庆元四年(1198)正月,朱熹大病,将生平著述交付弟子黄干。而党禁正愈演愈烈,“伪党”的罪名升格为“逆党”。七月,吕祖谦的弟弟吕祖俭受牵连贬谪吉州;八月,朱熹弟子蔡元定因“伪学之禁”受牵连,被贬道州,卒于贬所。当时,士大夫大都怕受牵连而避之不及,一些弟子或闭门或远遁以避祸,这一年,石洞书院创办人郭钦止之子郭津(字希吕)却将朱熹、叶适、楼钥三人一起邀进石洞书院,可见其胆识与远见。
当时,东阳县令尤概的父亲尤袤与朱熹是同年进士,更是相知相契的挚友,朱熹到东阳可免除不少因党禁带来的麻烦。
还得从庆元四年(1198)十一月十四日叶适写的《石洞书院记》说起。记后,有朱熹弟子曹彦约于嘉定十六年(1223)正月题写的跋。跋文云:“此郭氏《石洞书院记》,叶水心之所作,楼攻媿之所书,朱晦翁之所题,为当代三绝矣。希吕继先志而述其事,求其文与笔而皆得之,近无此比。然方庆元戊午之冬,党论方炽,士大夫恐挂名三公间,若将浼己。希吕独于此时不以冷暖随世道,取三公于摒弃中,而曰‘吾欲为门户,重资章甫而适越人,当笑之而居之不疑’。其高见远识、笃信好学,余子万万不侔也。”

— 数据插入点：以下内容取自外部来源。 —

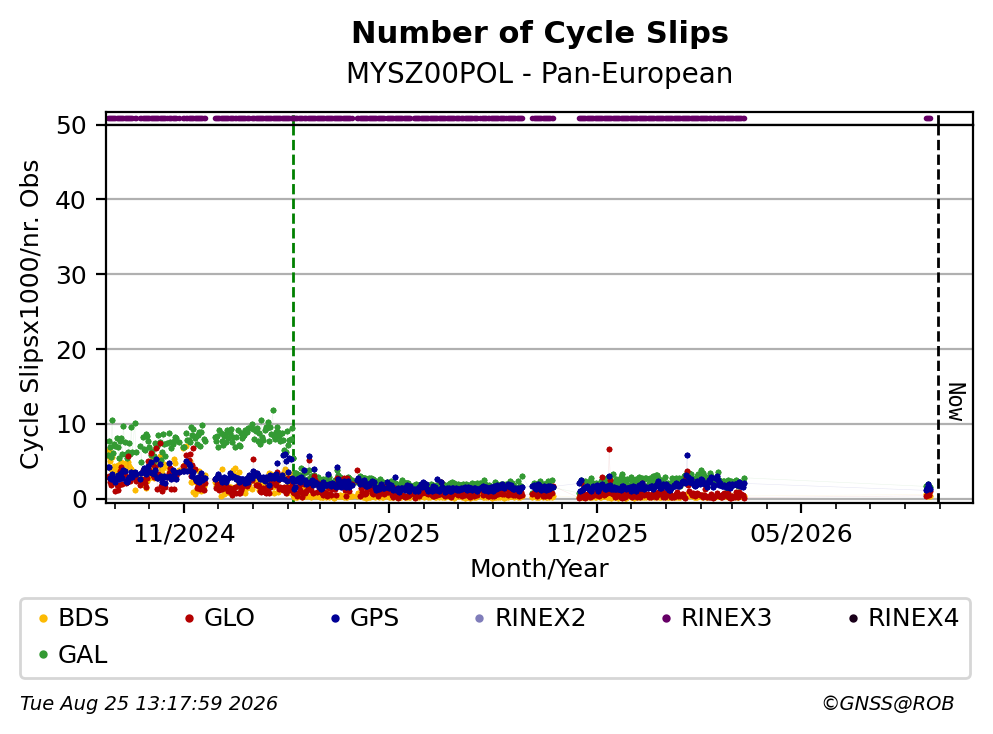The width and height of the screenshot is (993, 734).
Task: Select the RINEX3 legend label
Action: pos(726,618)

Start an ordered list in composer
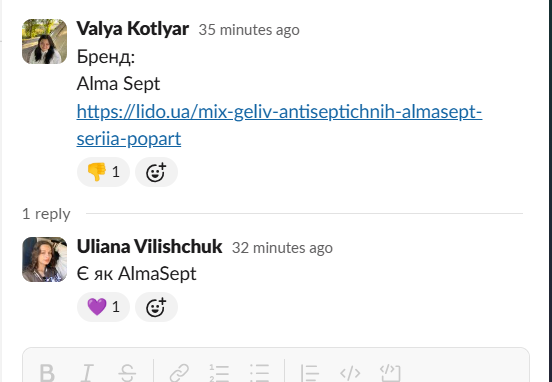(x=219, y=372)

这段文字佐证朱熹应郭希吕之邀,居住在石洞书院,并为之题写“石洞书院”等字。即《石洞书院记》为叶适撰文,书写的是楼钥,朱熹则为书院题额,被称为当代“三绝”。可惜,如今朱熹题写的石洞书院匾额、楼钥的碑文书法都不见了。朱熹极擅榜书,文天祥称其书与颜真卿书一样有“忠臣骨”,字体刚健又富书卷气。庆元年间有朱熹的《千字文》榜书拓本留传至今,石洞书院匾额可依此恢复。
郭希吕此前曾请朱熹写石洞书院的记,并题写书院匾额,朱熹认为“记文篇牓,尤是外事,但此等意思,即见浮浅外驰之验”。朱熹还对石洞书院的经营建议:“书院规模,且随力为之,却就事实上考察整理,方见次第,不须如此预先安排。”这时,叶适写好了记文,朱熹自然无再写记的必要了,但为石洞书院题字也就当仁不让了。
朱熹还为郭宅郭氏宗祠题写过“理学名宗”的匾额。1942年,日寇侵扰郭宅,南湖边的宗祠被焚,朱子墨宝随之而毁。根据村里老人郭文周20年前提供的资料,郭氏宗祠的匾额有落款“七十老人朱熹识于考亭之南窗”,则匾额是朱熹回闽后于庆元五年(1199)为之书写的,次年朱熹就去世了。今磐安尚誉蔡氏也有朱熹题写的“理学名宗”匾额,与郭宅的匾额字体风格相同。据说,歌山郭氏宗祠的“万水朝宗”匾额也是朱熹题写的,可惜也被毁,无照片存世。